[Collected data entries]
━━━━━━━━━━━━━━━━

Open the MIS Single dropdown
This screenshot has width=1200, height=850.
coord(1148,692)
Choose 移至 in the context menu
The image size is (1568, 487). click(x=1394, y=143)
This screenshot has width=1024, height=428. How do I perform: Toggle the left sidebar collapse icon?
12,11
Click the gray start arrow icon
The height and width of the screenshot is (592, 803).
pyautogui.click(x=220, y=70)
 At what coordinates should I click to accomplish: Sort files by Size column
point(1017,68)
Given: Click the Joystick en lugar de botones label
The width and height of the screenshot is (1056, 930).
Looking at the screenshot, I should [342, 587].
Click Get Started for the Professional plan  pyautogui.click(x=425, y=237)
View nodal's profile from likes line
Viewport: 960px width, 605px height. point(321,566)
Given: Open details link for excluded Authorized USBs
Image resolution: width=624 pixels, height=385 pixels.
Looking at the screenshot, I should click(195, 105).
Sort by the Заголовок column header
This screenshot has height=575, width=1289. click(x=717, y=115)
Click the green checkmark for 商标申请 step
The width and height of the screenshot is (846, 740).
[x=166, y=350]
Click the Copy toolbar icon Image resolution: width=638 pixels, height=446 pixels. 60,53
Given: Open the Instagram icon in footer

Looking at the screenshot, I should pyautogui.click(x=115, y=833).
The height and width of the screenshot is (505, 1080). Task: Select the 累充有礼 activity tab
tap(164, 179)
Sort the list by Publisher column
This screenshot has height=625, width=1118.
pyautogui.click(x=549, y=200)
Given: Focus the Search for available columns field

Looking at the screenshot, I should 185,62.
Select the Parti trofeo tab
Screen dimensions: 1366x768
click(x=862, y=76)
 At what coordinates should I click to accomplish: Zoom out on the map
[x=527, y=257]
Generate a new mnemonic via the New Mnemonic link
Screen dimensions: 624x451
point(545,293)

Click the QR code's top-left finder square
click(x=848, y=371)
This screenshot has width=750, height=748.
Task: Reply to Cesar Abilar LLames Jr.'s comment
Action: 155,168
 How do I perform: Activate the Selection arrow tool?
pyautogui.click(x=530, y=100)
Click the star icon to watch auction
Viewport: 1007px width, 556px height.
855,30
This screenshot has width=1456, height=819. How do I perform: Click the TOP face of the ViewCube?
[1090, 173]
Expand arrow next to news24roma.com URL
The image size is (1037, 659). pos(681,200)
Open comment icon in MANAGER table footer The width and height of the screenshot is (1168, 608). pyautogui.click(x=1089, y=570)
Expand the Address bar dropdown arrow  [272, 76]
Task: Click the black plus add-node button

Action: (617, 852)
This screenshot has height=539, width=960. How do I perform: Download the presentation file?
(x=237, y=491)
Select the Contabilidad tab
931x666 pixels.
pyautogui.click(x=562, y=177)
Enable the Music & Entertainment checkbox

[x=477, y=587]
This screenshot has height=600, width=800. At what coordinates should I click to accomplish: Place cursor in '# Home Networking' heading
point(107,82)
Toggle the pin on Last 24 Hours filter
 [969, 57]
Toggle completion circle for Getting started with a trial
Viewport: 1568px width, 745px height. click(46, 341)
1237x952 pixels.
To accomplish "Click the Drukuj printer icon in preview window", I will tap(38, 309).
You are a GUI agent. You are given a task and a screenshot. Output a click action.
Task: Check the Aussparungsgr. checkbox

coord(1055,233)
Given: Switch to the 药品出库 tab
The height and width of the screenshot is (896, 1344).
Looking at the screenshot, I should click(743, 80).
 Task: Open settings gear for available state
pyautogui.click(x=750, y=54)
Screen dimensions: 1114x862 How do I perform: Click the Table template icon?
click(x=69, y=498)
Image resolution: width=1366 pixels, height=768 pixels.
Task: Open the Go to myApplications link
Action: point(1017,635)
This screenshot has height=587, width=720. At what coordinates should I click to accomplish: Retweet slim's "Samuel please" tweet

━━━━━━━━━━━━━━━━

→ Work required:
Output exactly the span of lines beginning at the first line of the records and ending at the line that holds "Given: Open details", inclusive, with no other text.

→ Task solution:
Open the MIS Single dropdown
This screenshot has width=1200, height=850.
coord(1148,692)
Choose 移至 in the context menu
The image size is (1568, 487). click(x=1394, y=143)
This screenshot has width=1024, height=428. How do I perform: Toggle the left sidebar collapse icon?
12,11
Click the gray start arrow icon
The height and width of the screenshot is (592, 803).
pyautogui.click(x=220, y=70)
 At what coordinates should I click to accomplish: Sort files by Size column
point(1017,68)
Given: Click the Joystick en lugar de botones label
The width and height of the screenshot is (1056, 930).
Looking at the screenshot, I should [342, 587].
Click Get Started for the Professional plan  pyautogui.click(x=425, y=237)
View nodal's profile from likes line
Viewport: 960px width, 605px height. point(321,566)
Given: Open details link for excluded Authorized USBs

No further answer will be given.